In a recently released issue of Pediatrics (https://doi.org/10.1542/peds.2019-2832), Heather Girand and colleagues from the Ferris State University College of Pharmacy in Grand Rapids Michigan examine psychotropic pharmaceutical prescribing for children and young adults with ADHD (attention deficit and hyperactivity disorder) over the period 2006-2015 using publicly available healthcare datasets. Their study aim was to describe annual rates of ADHD medication prescribing and the frequency of psychotropic polypharmacy among children and young adults ages 2-24 years with ADHD, and to assess if any patient or provider characteristics were associated with increased risk of polypharmacy. They used the National Ambulatory Medical Care Survey (which samples visits to physician offices) and the National Hospital Ambulatory Medical Care Survey (which samples visits to hospital outpatient departments) for the time period of interest for this cross-sectional study. The databases provide nationally representative samples of outpatient visits, and include variables of interest such as patient and provider demographics, diagnostic codes, and medications and therapies prescribed. The authors alert readers to the expectation that polypharmacy may be prevalent: they note that two thirds of children with ADHD have a co-morbid psychological or psychiatric condition, such as depression, anxiety, learning disability and autism, several of which may be treated with medication, and additionally, prior national data (through 2007) have shown a significant increase in co-prescription of ADHD medications and antipsychotics over time.
The study results are still relatively surprising, in that all rates of prescribing, including for ADHD medications and other psychiatric medications, and of polypharmacy, are meaningfully increased over time.
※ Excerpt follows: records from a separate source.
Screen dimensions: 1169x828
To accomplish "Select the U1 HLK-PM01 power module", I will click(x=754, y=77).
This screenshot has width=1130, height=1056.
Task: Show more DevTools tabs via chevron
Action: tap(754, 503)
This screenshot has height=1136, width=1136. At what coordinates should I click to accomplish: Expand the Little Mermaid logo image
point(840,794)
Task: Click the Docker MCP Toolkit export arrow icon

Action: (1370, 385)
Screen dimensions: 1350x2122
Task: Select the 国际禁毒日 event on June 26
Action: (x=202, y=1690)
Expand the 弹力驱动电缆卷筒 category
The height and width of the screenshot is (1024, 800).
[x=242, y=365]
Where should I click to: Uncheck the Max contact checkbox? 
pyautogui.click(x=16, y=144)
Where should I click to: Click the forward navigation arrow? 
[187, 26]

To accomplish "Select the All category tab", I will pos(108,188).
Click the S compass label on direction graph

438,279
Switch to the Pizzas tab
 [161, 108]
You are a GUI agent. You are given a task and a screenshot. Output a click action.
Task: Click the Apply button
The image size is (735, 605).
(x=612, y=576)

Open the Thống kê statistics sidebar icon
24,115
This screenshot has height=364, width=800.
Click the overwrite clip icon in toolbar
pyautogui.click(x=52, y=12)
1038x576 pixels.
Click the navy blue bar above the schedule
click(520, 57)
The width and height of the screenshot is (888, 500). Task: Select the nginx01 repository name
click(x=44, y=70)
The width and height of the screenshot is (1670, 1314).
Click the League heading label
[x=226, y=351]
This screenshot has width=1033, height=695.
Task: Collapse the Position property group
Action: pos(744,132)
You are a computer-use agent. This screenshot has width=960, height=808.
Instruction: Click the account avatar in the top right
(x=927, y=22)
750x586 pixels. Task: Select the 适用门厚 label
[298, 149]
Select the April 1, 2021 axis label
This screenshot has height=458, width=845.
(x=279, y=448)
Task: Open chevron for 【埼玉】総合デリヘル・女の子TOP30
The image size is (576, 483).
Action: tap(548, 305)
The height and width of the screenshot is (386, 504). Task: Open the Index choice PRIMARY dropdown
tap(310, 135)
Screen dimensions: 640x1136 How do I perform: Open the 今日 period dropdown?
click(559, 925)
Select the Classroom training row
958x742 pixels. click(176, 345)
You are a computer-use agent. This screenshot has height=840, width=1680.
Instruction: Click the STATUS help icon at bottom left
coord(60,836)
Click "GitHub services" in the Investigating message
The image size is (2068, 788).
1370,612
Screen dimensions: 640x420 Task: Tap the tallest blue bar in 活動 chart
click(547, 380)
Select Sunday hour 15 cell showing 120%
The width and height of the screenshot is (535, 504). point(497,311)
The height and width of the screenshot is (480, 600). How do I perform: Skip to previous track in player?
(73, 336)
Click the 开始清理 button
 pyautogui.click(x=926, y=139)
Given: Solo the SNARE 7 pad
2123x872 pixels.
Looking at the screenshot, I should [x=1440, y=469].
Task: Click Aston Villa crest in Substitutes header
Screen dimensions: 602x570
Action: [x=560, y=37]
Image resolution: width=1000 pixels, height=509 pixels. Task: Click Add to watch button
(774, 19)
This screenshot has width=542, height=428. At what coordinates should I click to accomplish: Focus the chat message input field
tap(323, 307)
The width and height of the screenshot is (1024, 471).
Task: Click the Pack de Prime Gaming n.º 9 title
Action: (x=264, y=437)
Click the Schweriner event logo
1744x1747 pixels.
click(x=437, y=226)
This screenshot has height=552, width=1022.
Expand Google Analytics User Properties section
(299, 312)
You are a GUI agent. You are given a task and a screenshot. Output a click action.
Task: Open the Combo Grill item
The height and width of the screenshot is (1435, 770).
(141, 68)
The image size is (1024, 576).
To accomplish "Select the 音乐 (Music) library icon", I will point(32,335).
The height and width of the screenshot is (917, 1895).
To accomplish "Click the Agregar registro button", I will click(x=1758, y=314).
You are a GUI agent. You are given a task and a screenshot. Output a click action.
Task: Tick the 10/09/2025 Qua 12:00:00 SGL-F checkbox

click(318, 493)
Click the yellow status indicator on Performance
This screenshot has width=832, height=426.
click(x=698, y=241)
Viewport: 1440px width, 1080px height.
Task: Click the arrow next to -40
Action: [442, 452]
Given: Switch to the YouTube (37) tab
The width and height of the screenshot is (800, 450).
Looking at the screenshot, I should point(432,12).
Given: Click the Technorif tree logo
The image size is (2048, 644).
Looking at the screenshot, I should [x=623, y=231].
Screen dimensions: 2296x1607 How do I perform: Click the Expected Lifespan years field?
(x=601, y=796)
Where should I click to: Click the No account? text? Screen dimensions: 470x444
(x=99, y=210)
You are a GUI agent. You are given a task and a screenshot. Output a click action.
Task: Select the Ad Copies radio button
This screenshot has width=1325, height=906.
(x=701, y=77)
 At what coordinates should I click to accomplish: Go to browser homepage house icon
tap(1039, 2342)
ADHD medication prescribing alone (monotherapy) at any visit doubled from 4.8% (95% CI 3.9-5.9%) in 2006 to 8.4% (95% CI 5.4-12.9%) in 2015. ADHD polypharmacy (defined as prescribing more than one ADHD medication) tripled over that period (from 6.2% of visits in 2006 to 23.6% of visits in 2015)) and psychotropic polypharmacy (defined as prescribing another psychotropic in addition to an ADHD medication) doubled over the time period from 20.2% (2006) to an astounding 40.7% in 2015. Selective serotonin reuptake inhibitors (SSRIs) were the most common other psychiatric medication prescribed (14.4% of all ADHD visits). Hopefully this relative deluge of numbers has you wondering… is this good or bad? Were these medications indicated and appropriate? The authors note that these findings, and other related findings well described in the paper, do not tell us whether this is good medicine or not – rather these results should serve as “eye-openers” and a springboard to additional research.
In multivariate analyses, several descriptors were significantly associated with both ADHD and psychotropic polypharmacy. Two of these factors, specifically geographic region and insurance type, lack biological plausibility and suggest uneven resource allocation rather than key treatment characteristics. On the other hand, receipt of psychotherapy or mental health counselling (distinguished as more general advice and a referral to a mental health professional) were associated with polypharmacy, a potentially reassuring finding if one surmises that the more clinically challenging the presentation, the more “all hands on deck” therapy the child is receiving. However, actual receipt of psychotherapy or mental health counselling was relatively low (Supplemental Table 4; 21-29% of visits with polypharmacy) despite their emphasis in clinical guidelines. This is a fascinating study that raises important, uncomfortable and thorny questions about trends in ADHD prescribing. Practicing pediatricians will find a lot of good information here, and a lot to ponder!